Your instructions: Retype the lines from the first one through the line that contains "pyautogui.click(x=171, y=720)", including that line. Leave the pictures out of your copy.

Extracted entries:
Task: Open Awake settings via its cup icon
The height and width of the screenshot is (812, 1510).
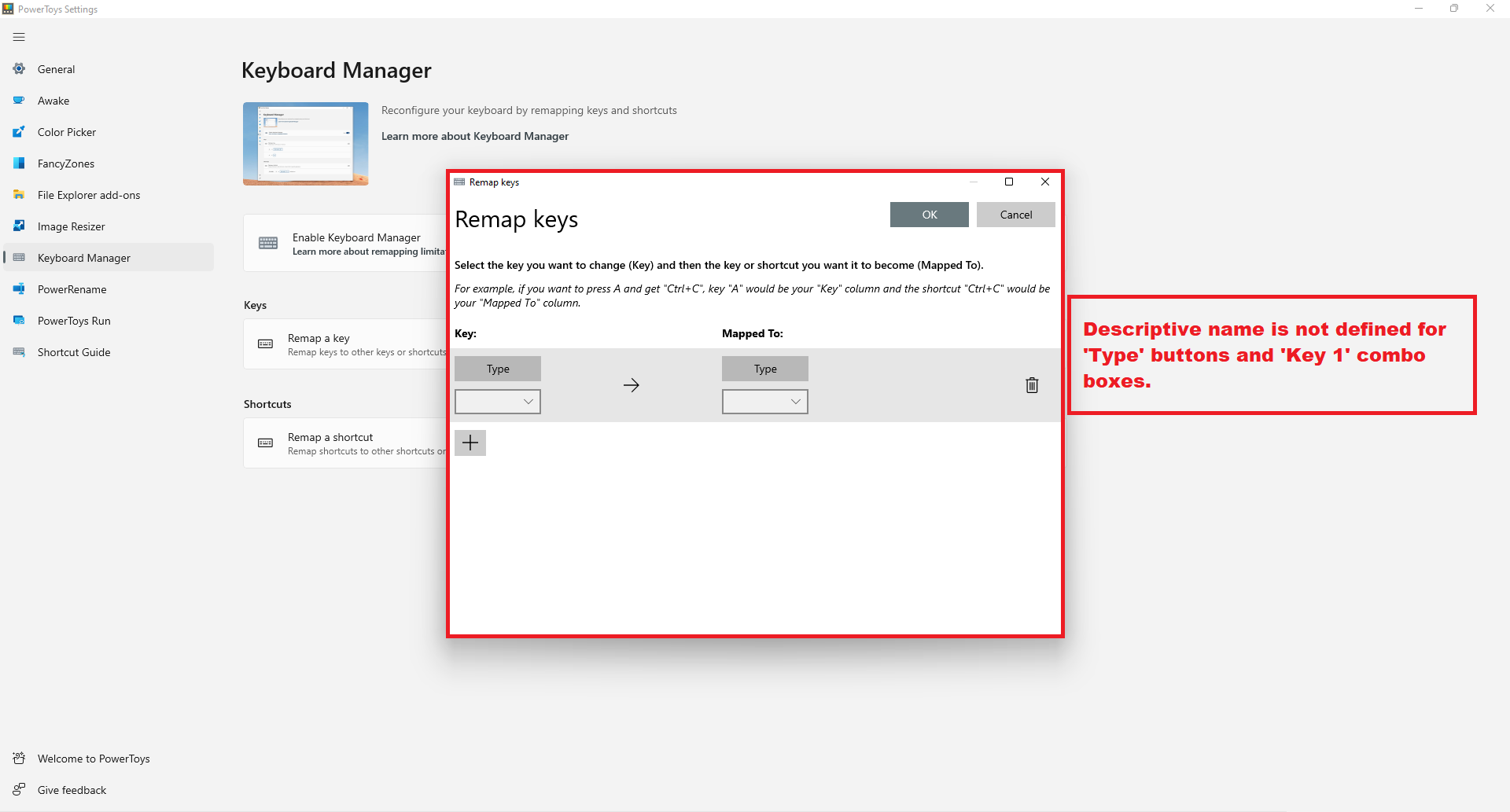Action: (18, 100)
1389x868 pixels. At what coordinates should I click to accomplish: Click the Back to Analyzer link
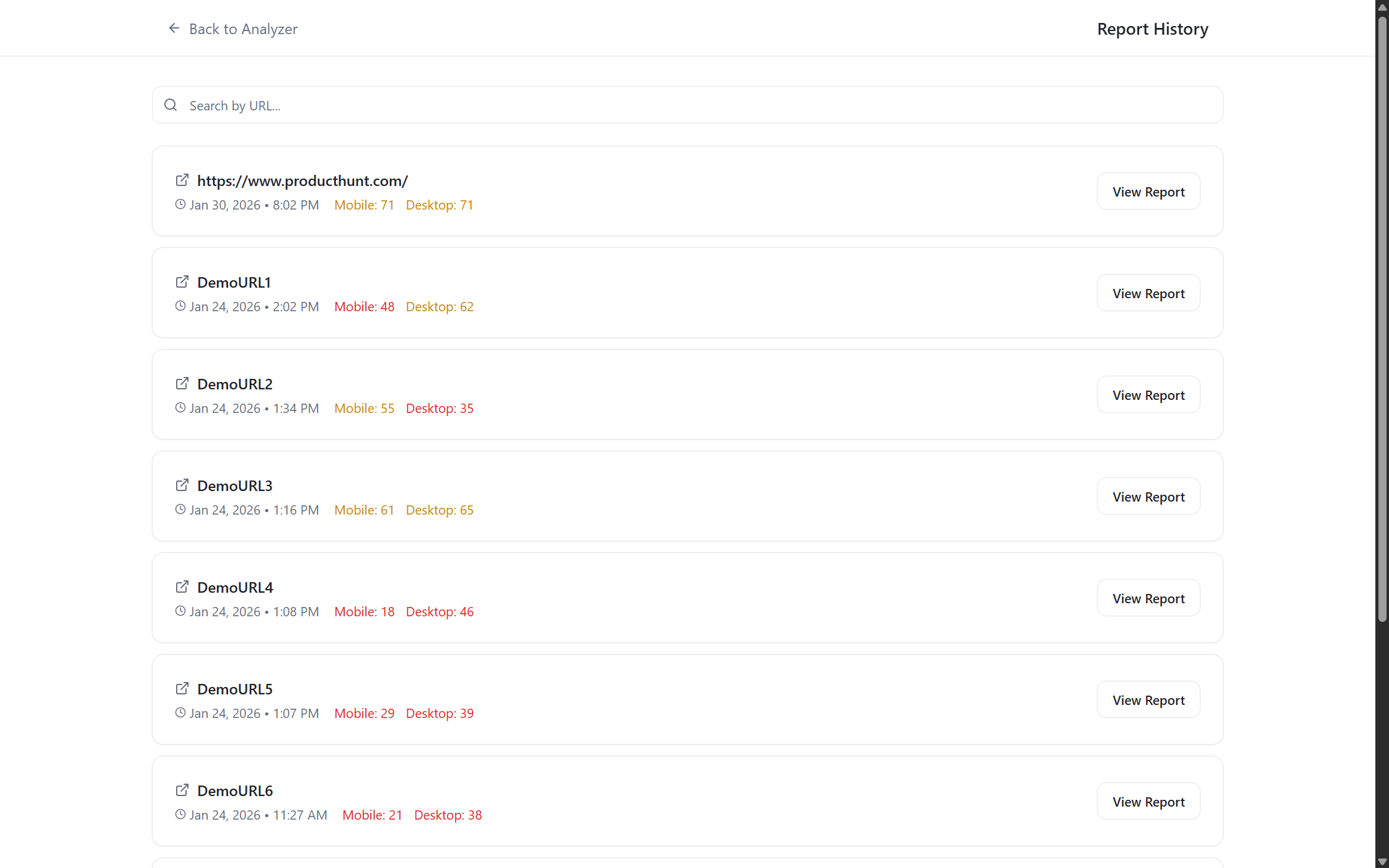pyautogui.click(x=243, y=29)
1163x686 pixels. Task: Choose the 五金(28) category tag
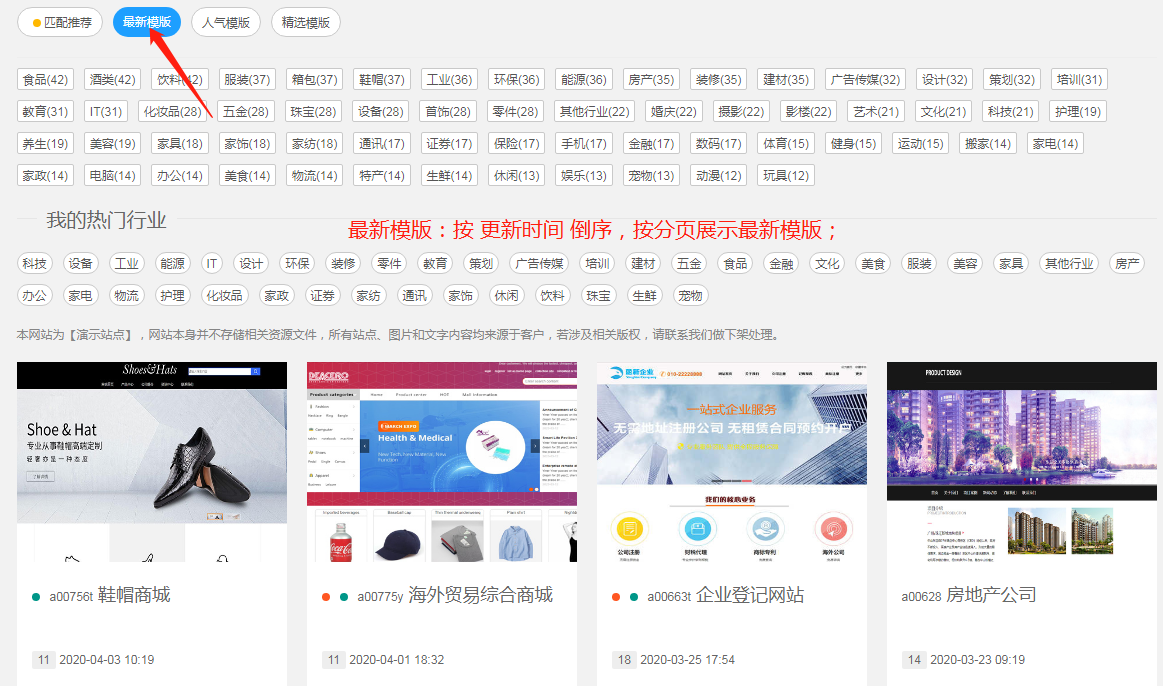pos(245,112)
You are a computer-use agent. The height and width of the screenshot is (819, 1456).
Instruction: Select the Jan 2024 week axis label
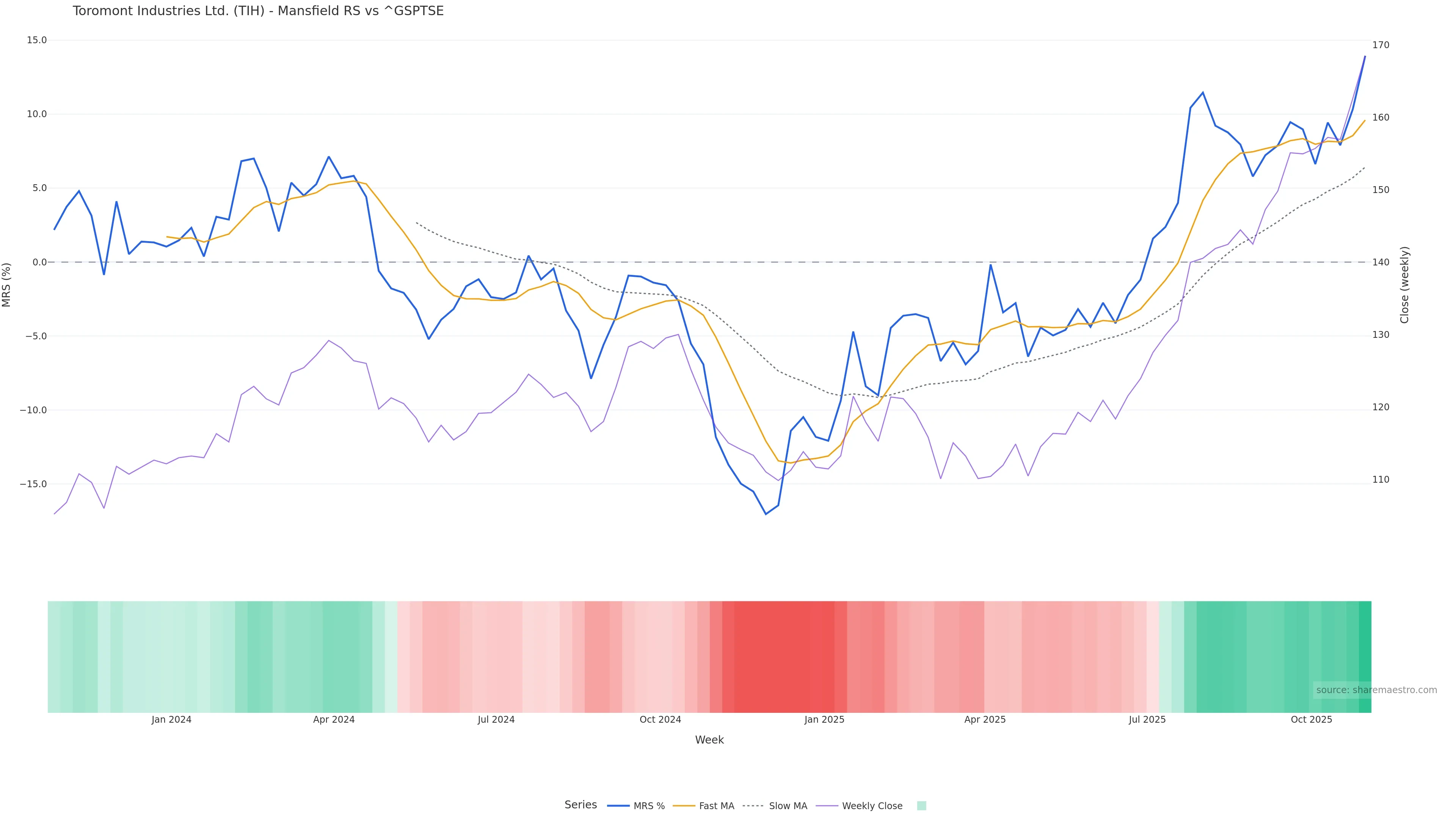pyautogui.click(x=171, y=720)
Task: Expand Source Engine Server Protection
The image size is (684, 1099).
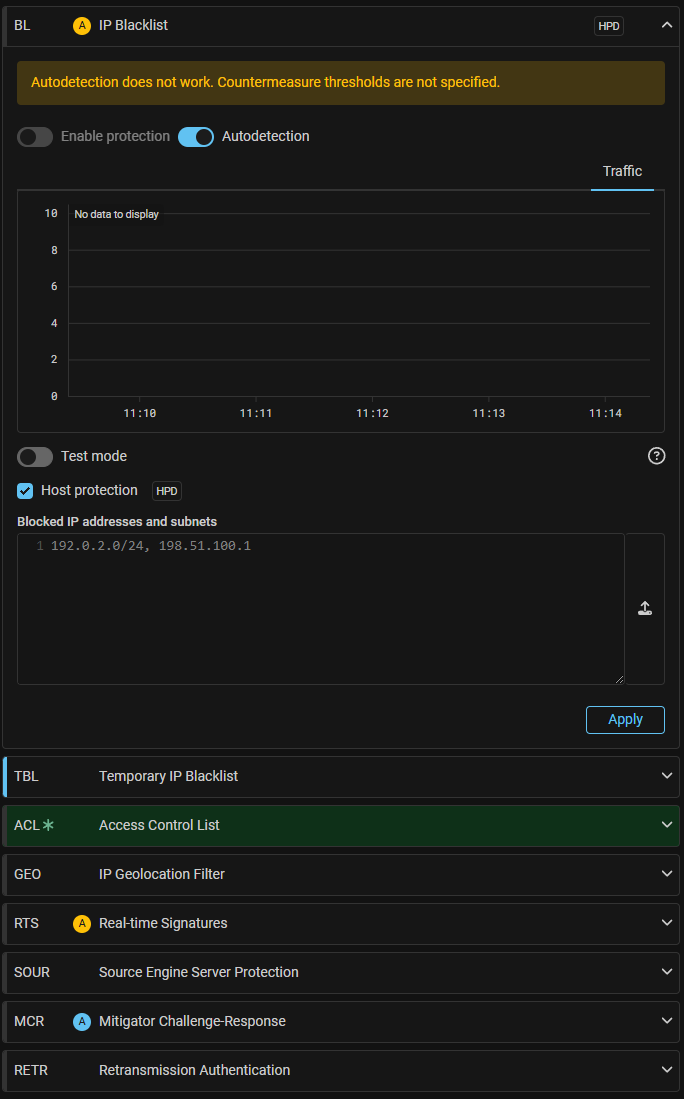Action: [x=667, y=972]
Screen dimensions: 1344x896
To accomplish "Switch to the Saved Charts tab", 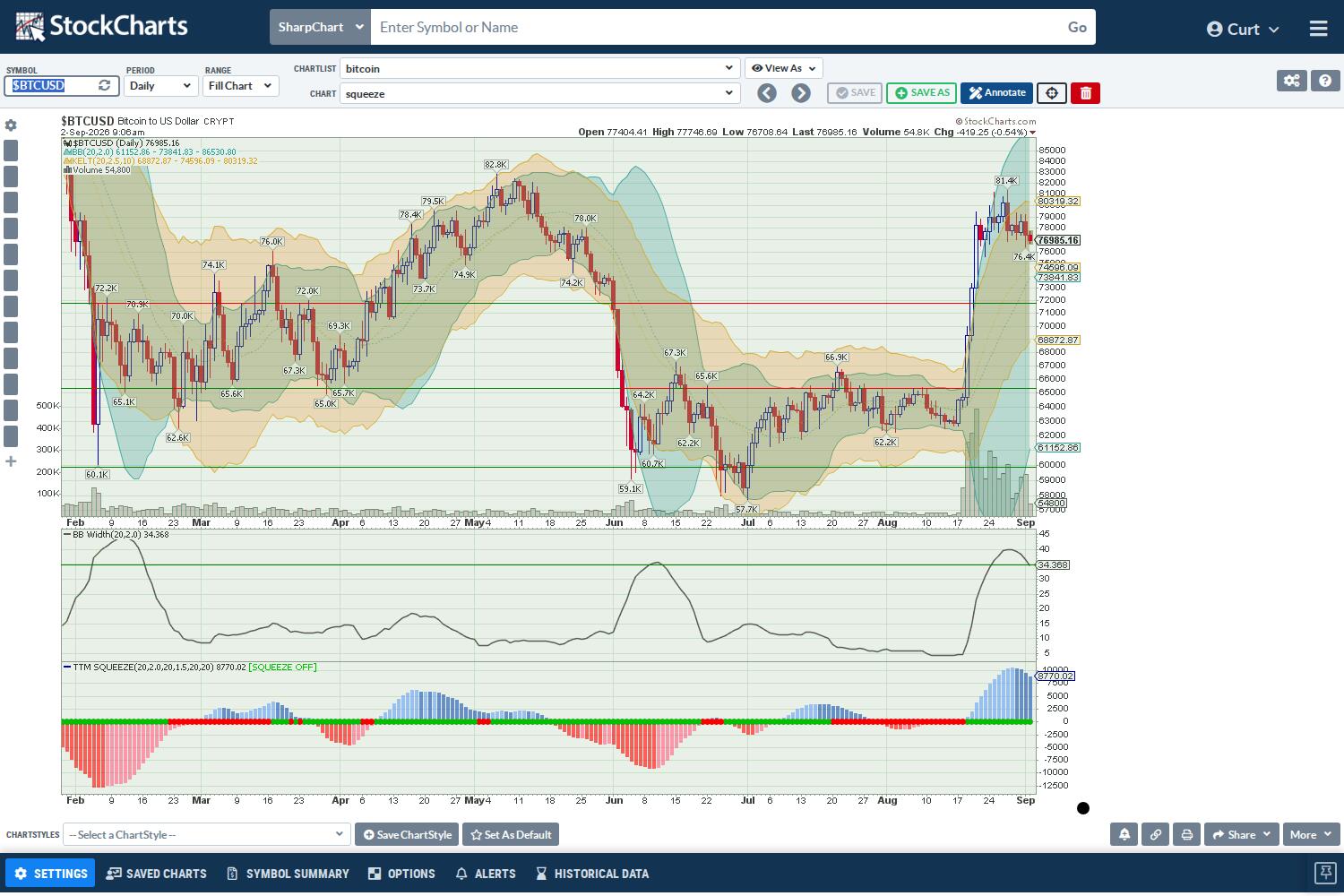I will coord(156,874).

Finished answer:
Task: Open Awake settings via its cup icon
The height and width of the screenshot is (812, 1510).
Action: (18, 100)
1389x868 pixels. At what coordinates should I click to accomplish: Click the Back to Analyzer link
pyautogui.click(x=243, y=29)
1163x686 pixels. Task: Choose the 五金(28) category tag
pos(245,112)
You are a computer-use agent. The height and width of the screenshot is (819, 1456).
Instruction: Select the Jan 2024 week axis label
pyautogui.click(x=171, y=720)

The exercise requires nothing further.